▶ _Excerpt_:
The first step in solving a problem is admitting you have one. Confederate heritage supporters have two tremendous problems: the Confederacy sought to perpetuate slavery and disrupt the Union. For those two reasons alone, every rational American adult should be glad the Confederacy was defeated. (When I read my “Confederate Veteran” magazine from the Sons of Confederate Veterans, I sometimes wonder if some of the authors and editors are actually sorry the South lost.)

For many Americans, those two problems will act like a breaker switch: they will shut off any willingness to consider, much less agree, that some parts of the Confederate cause might be worthy of respect. I’ll stipulate that, if I were an African-American, I wouldn’t take kindly to a statue of Lee, Jackson, Davis or Stuart at a prominent location in my hometown. Especially if I knew the vast majority of my neighbors felt the same way, and I also knew that the people who erected and respected the statue died or moved away decades ago. Whites are a minority to people of color in both Richmond and Norfolk; the percentage of White-to-Black residents in both cities is roughly equal. If it’s my city now, I would want it to reflect my values. Wouldn’t we all feel the same way?

Many modern-day Virginians don’t feel the same ties to our Confederate past that our parents and grandparents did, regardless of color. To state the obvious: Virginia has changed a lot in the one hundred and fifty-seven years since Appomattox. That’s especially true of our cities, where most of the statues and monuments stand. Cities tend to be more liberal and progressive than rural areas. Many Virginians see Confederate statues as symbols that the state is mired in its past — a past that doesn’t resonate with the majority of Virginia’s city dwellers. The peak years of immigration from Europe were in the late 1800s and early 1900s. That means lots of Virginians have ancestors that came to Virginia over a hundred years ago, and long after the Civil War was over.

Yes, Virginia’s cities have changed — but cities always change. Their populations are always more diverse and fluid than rural areas. The New York City-area church where I married my wife no longer has English-language masses, because the neighborhood is no longer Polish/Italian/Irish. It’s Hispanic. In an episode of The Sopranos, a Mafia boss walked along the streets of the Little Italy neighborhood he grew up in, oblivious to his surroundings as he talked on his cell phone. Ending the call, he looked around, and saw that the stores now had Chinese names instead of Italian. His boyhood home had been absorbed by Chinatown.

Is it really that important if Confederate soldiers and generals are respected in Virginia’s cities? Many of Virginia’s cities — Richmond, Norfolk, Charlottesville -are a mess. High levels of crime, terrible public schools, silly progressive leadership, etc… African-American academics John McWhorter and Glenn Loury recently posted this discussion on Substack about how Chicago is deteriorating. Loury calls it “the Great Unraveling,” the downward cycle of crime and despair now gripping Chicago and its surrounding suburbs.

▶ _Extracted information_:
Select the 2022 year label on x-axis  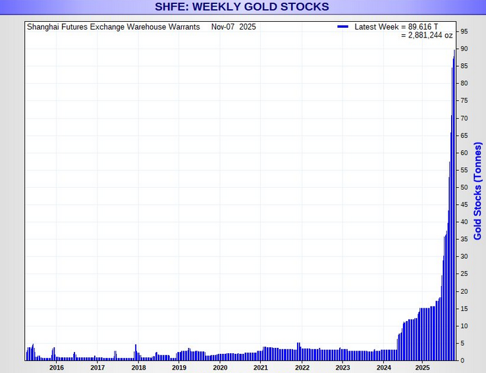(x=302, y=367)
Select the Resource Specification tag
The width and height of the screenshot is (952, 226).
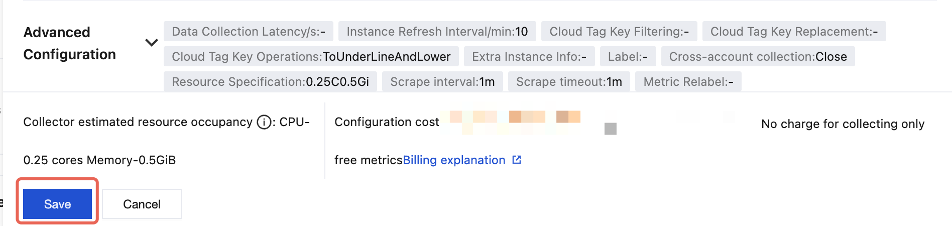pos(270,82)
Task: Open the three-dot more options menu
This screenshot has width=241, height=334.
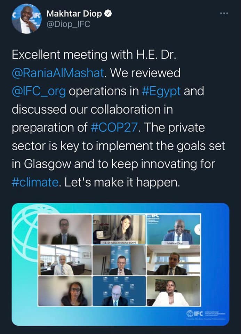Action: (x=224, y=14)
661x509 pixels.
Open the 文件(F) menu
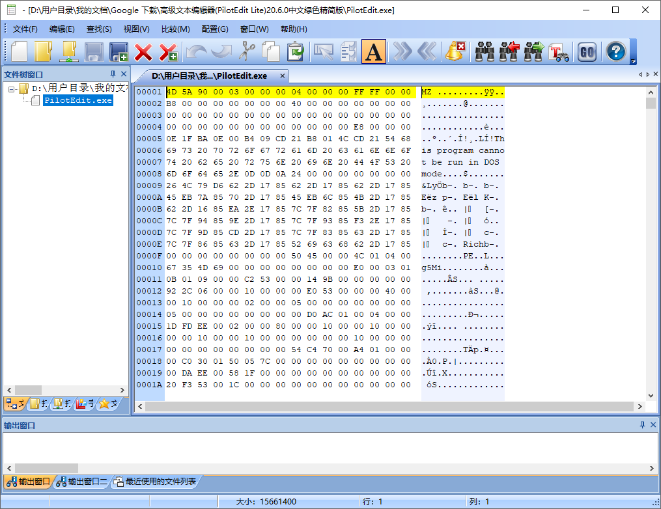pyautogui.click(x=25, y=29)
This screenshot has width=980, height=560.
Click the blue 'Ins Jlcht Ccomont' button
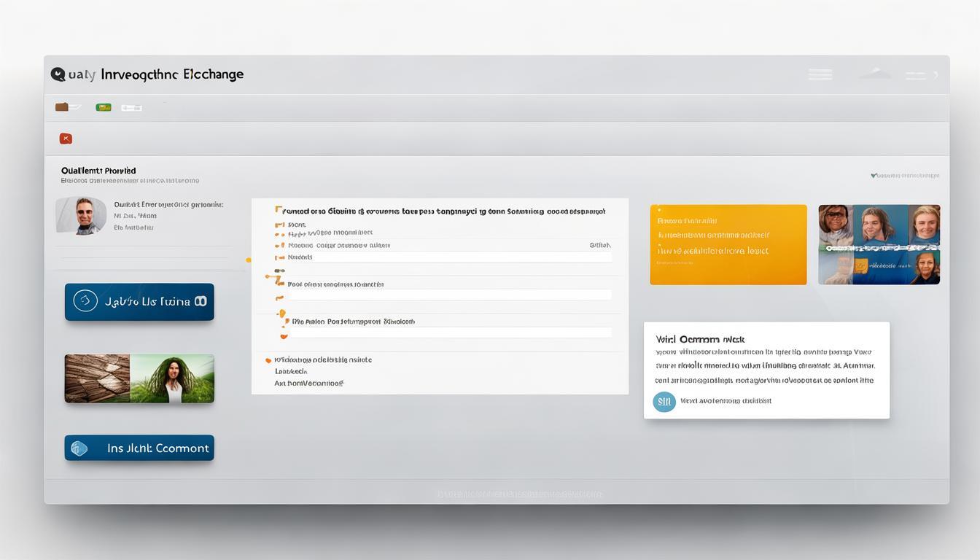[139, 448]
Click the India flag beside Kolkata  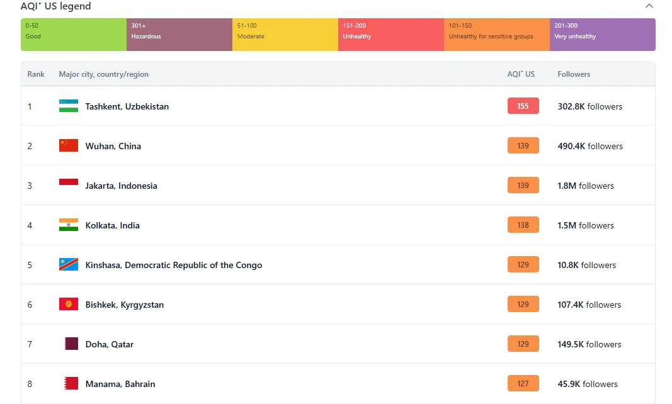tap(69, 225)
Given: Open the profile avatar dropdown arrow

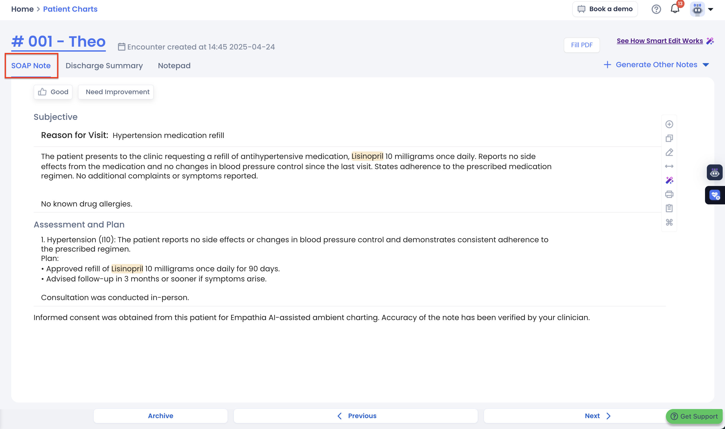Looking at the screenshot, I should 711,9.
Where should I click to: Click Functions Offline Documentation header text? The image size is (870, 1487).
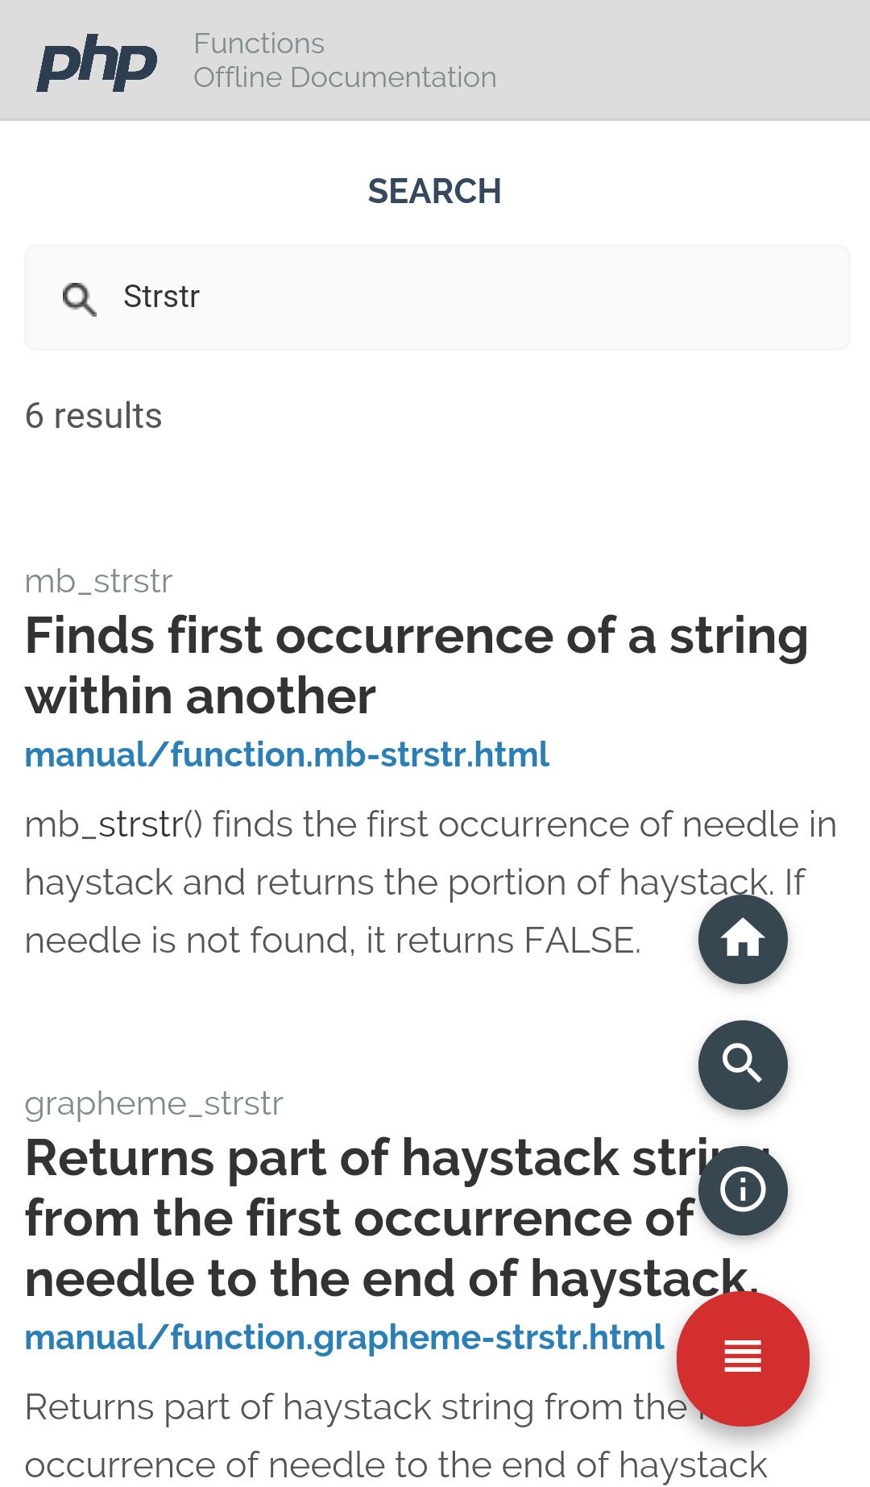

▶ _What you will do_: Repeat the essay on Confederate statues word for word from "Many modern-day Virginians" up to and including "War was over.". The records have nothing to do with the essay on Confederate statues.

▶ _Exercise answer_:
Many modern-day Virginians don’t feel the same ties to our Confederate past that our parents and grandparents did, regardless of color. To state the obvious: Virginia has changed a lot in the one hundred and fifty-seven years since Appomattox. That’s especially true of our cities, where most of the statues and monuments stand. Cities tend to be more liberal and progressive than rural areas. Many Virginians see Confederate statues as symbols that the state is mired in its past — a past that doesn’t resonate with the majority of Virginia’s city dwellers. The peak years of immigration from Europe were in the late 1800s and early 1900s. That means lots of Virginians have ancestors that came to Virginia over a hundred years ago, and long after the Civil War was over.